* [Direction]:
In the forum post about XQuery ordering below, what condition does the simplified query use to filter books?

* [Source passage]:
==========

Search code examples
xmlxqueryexist-db

XQuery: "order by" doesn't work in "for-each-pair"


I have a collection 1 of xml files. The typical xml files in this collection is as follows:

Typical XML files from Collection 1

<book xml:id="1">
    <body>
        <collection>Name of collection 1</collection>
        <title>Title of book</title>
        <author>Author of book</author>
        <date>Date of publication of book</date>
        <text>This is a text of book .....</text>
    </body>
</book>

I query these files like this (I have to use XQuery and cannot use XSL here, it is beyond my will. My whole query is much more complex, here I use a simple version to show, at best, my code and my problem):

XQuery for XML files from Collection 1

for $book in collection("path_to_collection_1")
    let $collection_name := data($book/collection)
    let $title := data($book/title)
    let $author := data($book/author)
    let $date := data($book/date)

    where $date >= '2000'
    order by $date
return
<book>
    <collection_name>{$collection_name}</collection_name>
    <title>{$title}</title>
    <author>{$author}</author>
    <date>{$date}</date>
</book>

Result of XQuery for XML files from Collection 1 (pay attention to date)

==========

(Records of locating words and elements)
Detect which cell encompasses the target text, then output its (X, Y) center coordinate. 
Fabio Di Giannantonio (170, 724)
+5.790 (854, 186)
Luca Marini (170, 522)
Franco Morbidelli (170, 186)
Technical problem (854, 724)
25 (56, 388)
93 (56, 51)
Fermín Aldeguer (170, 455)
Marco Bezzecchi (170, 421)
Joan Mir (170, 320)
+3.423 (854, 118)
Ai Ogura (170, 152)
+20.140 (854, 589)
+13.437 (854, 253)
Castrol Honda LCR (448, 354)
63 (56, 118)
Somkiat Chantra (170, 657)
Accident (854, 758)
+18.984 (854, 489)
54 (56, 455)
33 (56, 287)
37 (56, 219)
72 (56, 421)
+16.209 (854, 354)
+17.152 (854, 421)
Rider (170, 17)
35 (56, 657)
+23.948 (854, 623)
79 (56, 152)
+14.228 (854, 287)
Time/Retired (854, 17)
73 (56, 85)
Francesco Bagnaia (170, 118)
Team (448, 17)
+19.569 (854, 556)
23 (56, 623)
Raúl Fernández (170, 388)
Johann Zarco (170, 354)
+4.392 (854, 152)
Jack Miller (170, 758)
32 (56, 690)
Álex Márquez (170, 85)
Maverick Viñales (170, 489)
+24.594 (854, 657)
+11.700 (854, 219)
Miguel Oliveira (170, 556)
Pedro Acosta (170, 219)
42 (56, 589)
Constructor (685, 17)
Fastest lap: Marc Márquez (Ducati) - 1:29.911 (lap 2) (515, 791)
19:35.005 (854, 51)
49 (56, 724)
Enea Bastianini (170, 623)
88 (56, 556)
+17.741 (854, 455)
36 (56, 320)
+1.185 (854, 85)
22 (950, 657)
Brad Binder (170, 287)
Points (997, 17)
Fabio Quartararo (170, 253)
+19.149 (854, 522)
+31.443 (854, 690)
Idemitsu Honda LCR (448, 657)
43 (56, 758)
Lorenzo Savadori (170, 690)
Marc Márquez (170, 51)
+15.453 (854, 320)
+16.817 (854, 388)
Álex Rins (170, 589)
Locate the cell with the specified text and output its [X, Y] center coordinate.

==========

* [Result of this exercise]:
where $date >= '2000'